When the boy has a near-death experience (NDE) and sees heaven, he comes back with stories about it being like here but more beautiful, where everyone is young, and relatives long gone hug him.
In heaven, there is no hate or fear--only love.
It was eye-opening, when his father, a pastor, goes to the hospital to say the last prayers with a dying man and the pastor asks, "Do you have any regrets?" and the old man answers, "I regret everything!"
While living for our selfish satisfaction and fun may be great for a moment's high, it is certainly not a life of meaning and purpose--and will not open the gates of heaven to us.
That life is hard is portrayed in the movie--with loss, physical hurt, and financial hardships.

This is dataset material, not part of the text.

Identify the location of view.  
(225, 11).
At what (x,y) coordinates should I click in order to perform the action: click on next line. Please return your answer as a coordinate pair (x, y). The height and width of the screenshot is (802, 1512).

But when these are viewed in the bigger picture as tests in life for us to overcome in order to merit a heaven that awaits us--perhaps this gives us some added perspective.
In the movie, as in real life, there are those who are angry at others and G-d for what they lost, and it is our challenge to replace that anger with understanding, forgiveness, and love of each other and the Almighty.
Regretting everything is tragic, but probably not that unrealistic for many of us...particularly in a world where we constantly strive for our individualized versions of perfection.
In the end, I think our failures weigh on us and it's challenging to see past them to appreciate our successes as well--in whatever measure we've achieved them.
Let's face it, it is not easy to maintain 100% purity of heart amidst a world of lust, envy, and sin--but that should not take away from us constantly trying.